Common Name: Spring crocus
Zone: 3 to 8
Height: 0.25 to 0.50 feet
Spread: 0.25 to 0.50 feet
Bloom Time: April
Bloom Description: Deep velvety purple
Sun: Full sun to part shade
Suggested Use: Naturalize
Flower: Showy, Good Cut
Tolerate: Deer, Clay Soil, Black Walnut
Easily grown in average, medium, well-drained soil in full sun to part shade. Plant corms about 2-3" deep and 2-3" apart in the fall. If planted in the lawn, crocuses should be grouped and left unmowed until foliage yellows in late spring.
Large flowering crocuses are among the most widely grown early spring bulbs (actually corms). Each 'Purpureus Grandiflorus' corm produces several upright, cuplike, deep velvety purple flowers on stems rising to 4-6" above basal, grass-like leaves. Versatile and easy to grow. Blooms shortly after snowdrops (Galanthus). Naturalizes well.

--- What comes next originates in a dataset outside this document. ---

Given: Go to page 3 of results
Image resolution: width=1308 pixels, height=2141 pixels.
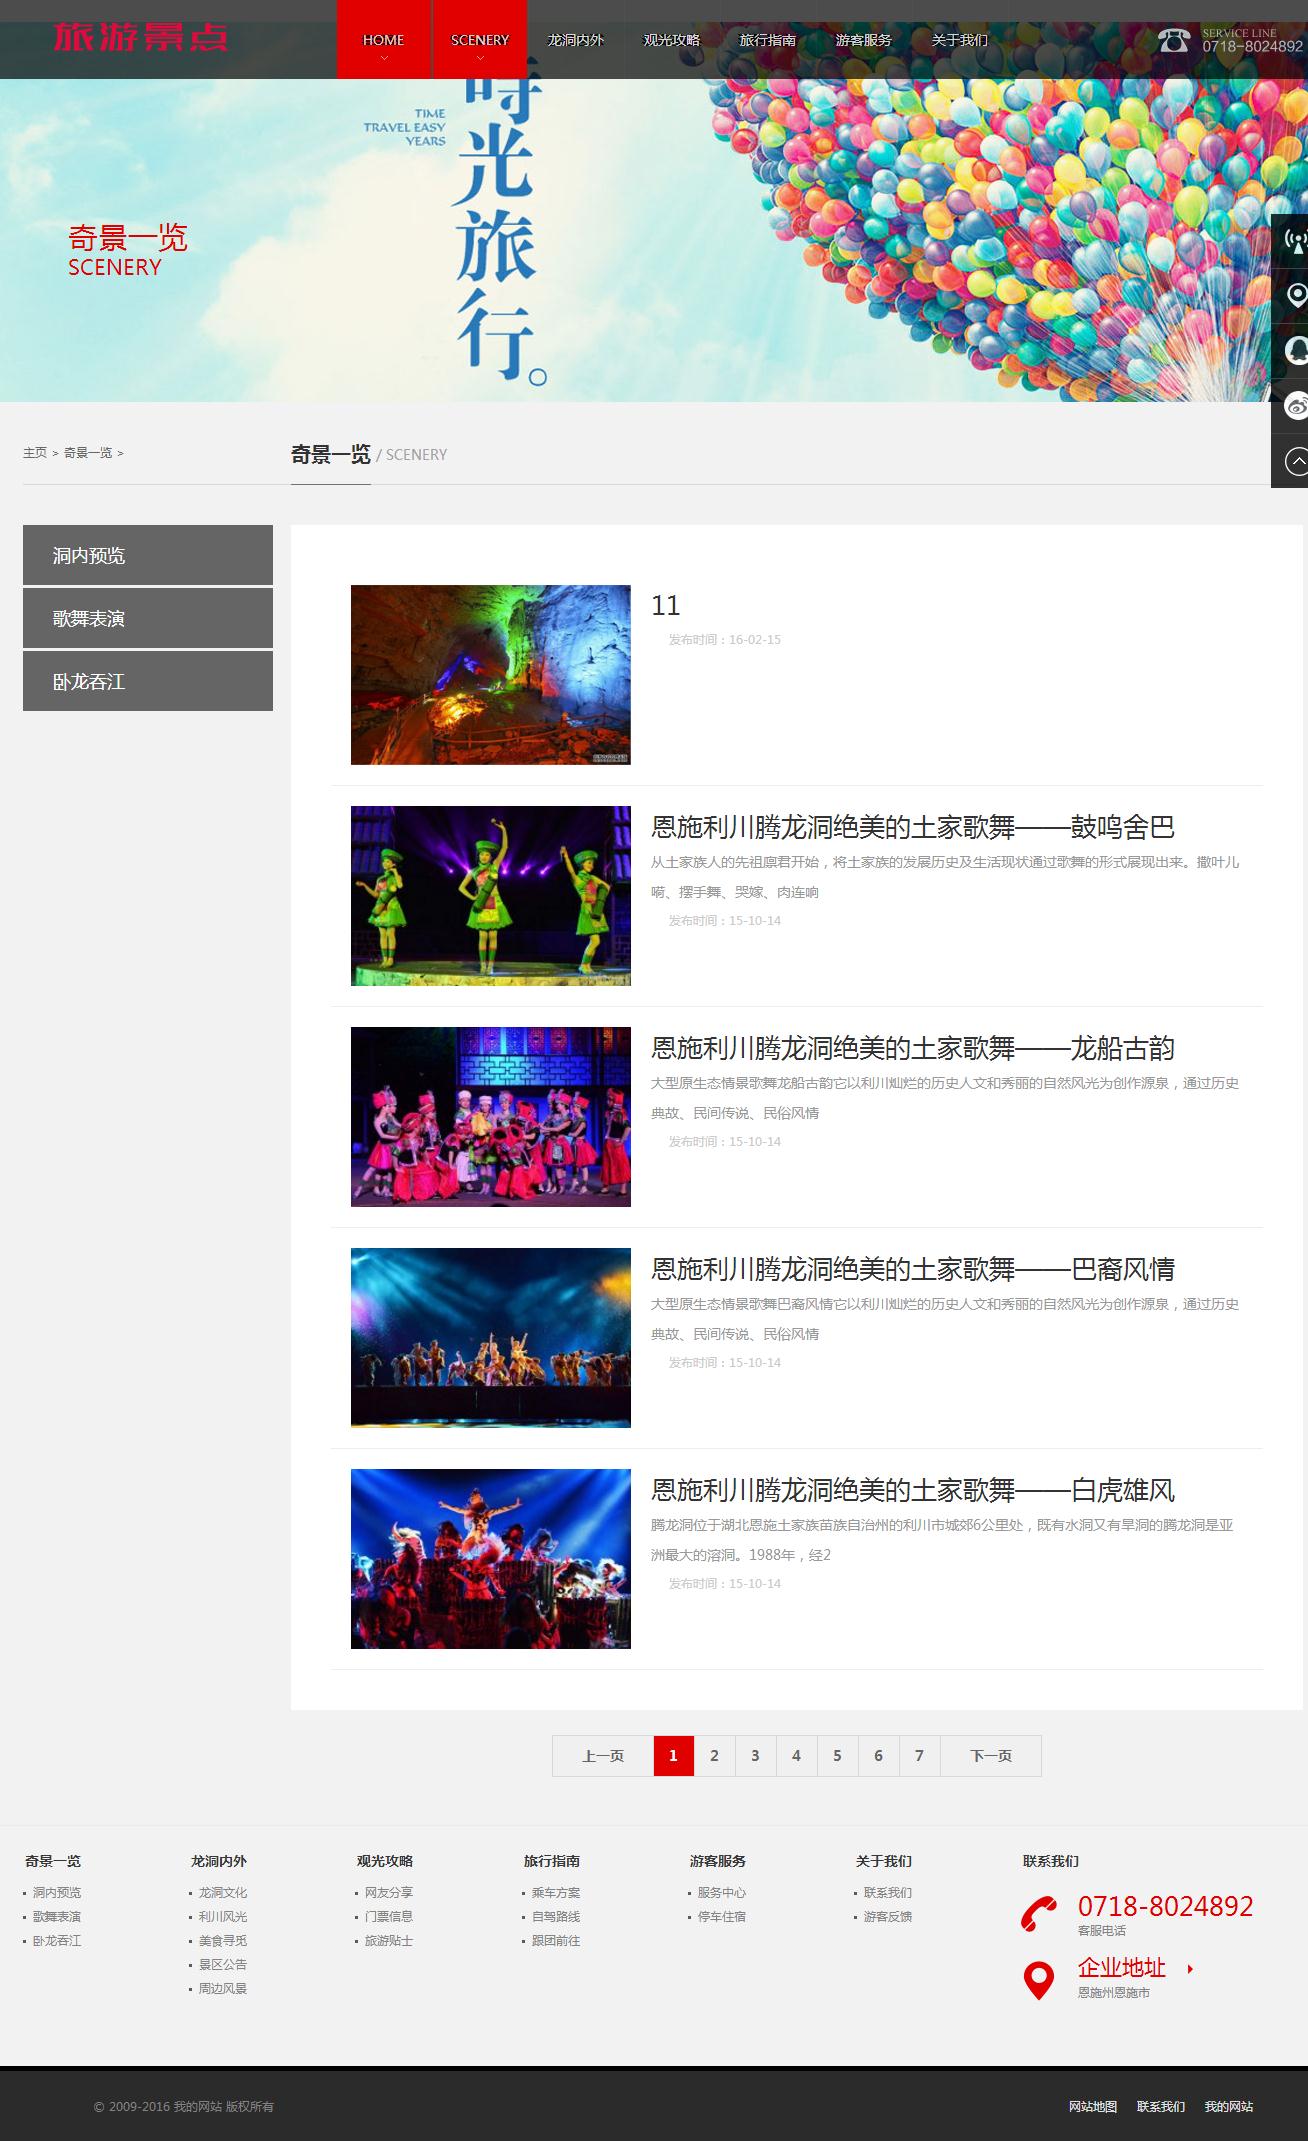Looking at the screenshot, I should pyautogui.click(x=755, y=1755).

No serious insect or disease problems. Squirrels, mice and other rodents can be problems. Squirrels seem particularly adept at locating, digging up and eating newly planted corms.
Brings color and contrast to the early spring lawn and garden. Mass in lawns, under trees or in sunny woodland areas. Also may plant groupings in rock gardens, in front of shrubs or in various other nooks and crannies around the home.